Figure 4 shows that the number of students attending schools where most students are on scholarships increased by about 49,000 between 2010 and 2016, a period when total participation increased by 65,000 students. The percentage of FTC students attending majority-FTC schools doubled over this period (from 30 to 60 percent). Put another way, about 76 percent of the growth in FTC enrollment over this period occurred at majority-FTC school
Figure 4. Number of FTC students, by private school’s FTC percentage, 2010-2016
Conclusion
This analysis indicates that participation in the FTC program has shifted toward schools with weaker track records of improving student outcomes, according to one broad categorization (share of students on scholarships) but not another (religiosity and denomination of school). This suggests that the average effect of FTC participation may decline, if the pattern of college enrollment effects from prior years persists.
This report provides less guidance on the broader issue of the ideal level of government regulation in private school choice programs. There is significant disagreement about how to balance the goal of keeping (or weeding) out low-performing schools with the possibility that regulations will discourage high-performing schools from participating. [6]
The Florida program is more regulated than other tax credit scholarship programs, but less regulated than most voucher programs, according to a 2013 Fordham Institute study. [7] The Fordham study counted the number of requirements for participating schools, with the goal of measuring regulatory burden. But less is known about how the content of regulations affects the number and quality of participating schools. The burden imposed by some regulations may well be justified by the protections they provide for students and taxpayers.
Research on private school choice is much better equipped to measure the effects on participants’ outcomes than to offer guidance on policy design. The main reason is that there are only a handful of programs with track records that can be compared. For example, the Florida program has a positive track record in terms of college enrollment whereas the Louisiana voucher program has a negative track record in terms of test scores. [8] Comparing just these two programs, it’s impossible to tell if this is the result of differences in program design, outcomes measured, the maturity of the program, or something else.
Careful study of variation in effects across different private schools within a given program may offer a path forward to drawing broader lessons from individual programs. The Florida study shows that some broad categories of private schools have more positive effects than others. A more fine-grained analysis might reveal more about the types of private schools that produce weaker or stronger outcomes for their students. For example, perhaps the choice of curricula, types of teachers employed, or length of the school day and year are associated with better or worse outcomes. [9]
Longer-term outcomes are especially desirable for such a line of inquiry, as there is greater agreement on the value of enrolling in college or finding success in the labor market than in performance on a particular test. Identifying the kinds of private schools that boost these outcomes could enhance policymakers’ ability to design private school choice programs that expand disadvantaged children’s access to high-quality educational opportunities.
— Matt Chingos
Matthew M. Chingos is a Senior Fellow at the Urban Institute.
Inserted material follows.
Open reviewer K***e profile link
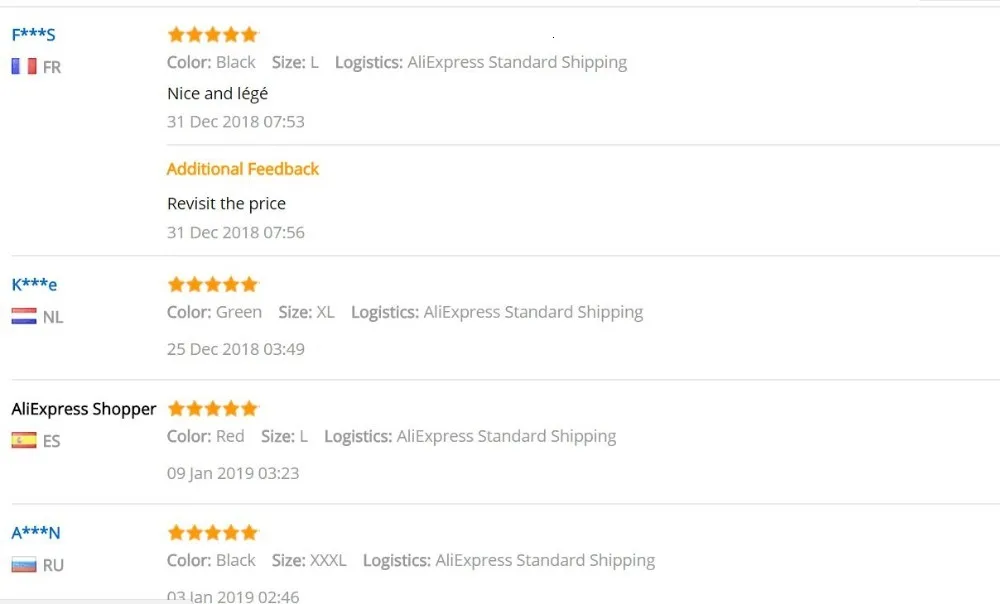tap(34, 284)
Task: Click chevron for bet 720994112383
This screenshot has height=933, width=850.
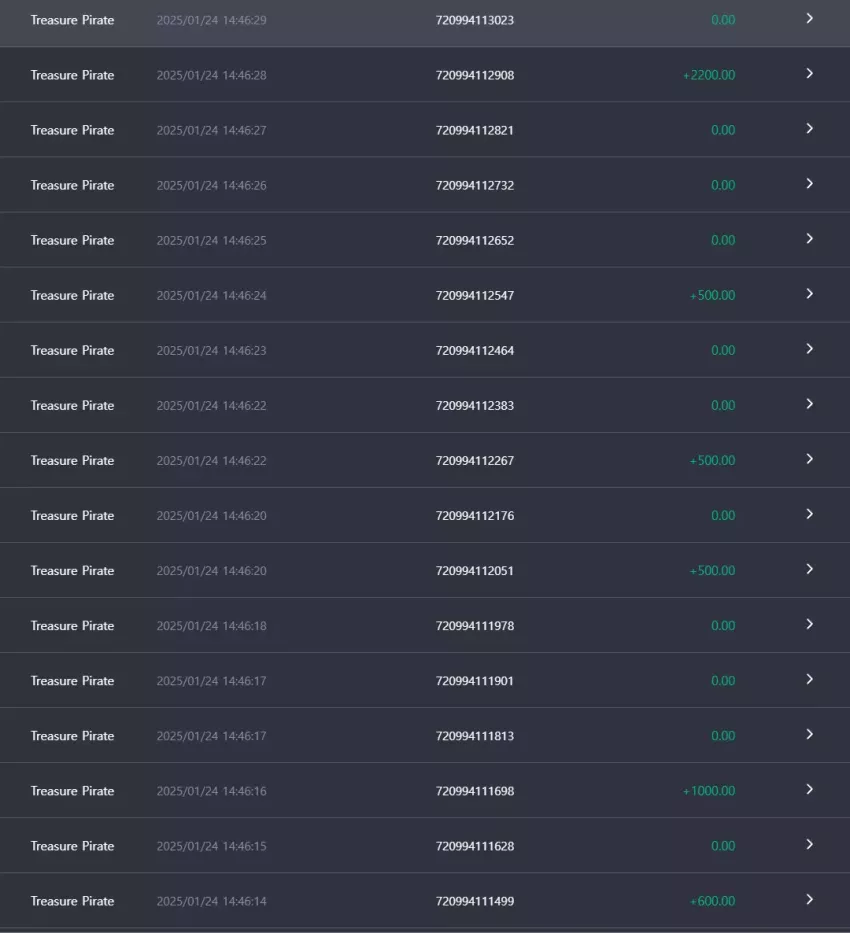Action: point(810,404)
This post originally appeared as part of Evidence Speaks, a weekly series of reports and notes by a standing panel of researchers under the editorship of Russ Whitehurst.
The version of this article released on 11/30/2017 underestimated the increase from 2010 to 2016 in the number and share of students attending private schools where a majority of students participate in the Florida Tax Credit (FTC) scholarship program. In the present version, released on 12/5/2017, Figure 4 was updated to correct the miscalculation, and the report’s conclusions were updated to reflect the corrected data. Figure 2 was also updated but the overall pattern of results reported did not change.
The author(s) were not paid by any entity outside of Brookings to write this particular article and did not receive financial support from or serve in a leadership position with any entity whose political or financial interests could be affected by this article.
Notes:
1. Children whose family incomes rise slightly can remain eligible, and the eligibility threshold was increased beginning in 2016-17.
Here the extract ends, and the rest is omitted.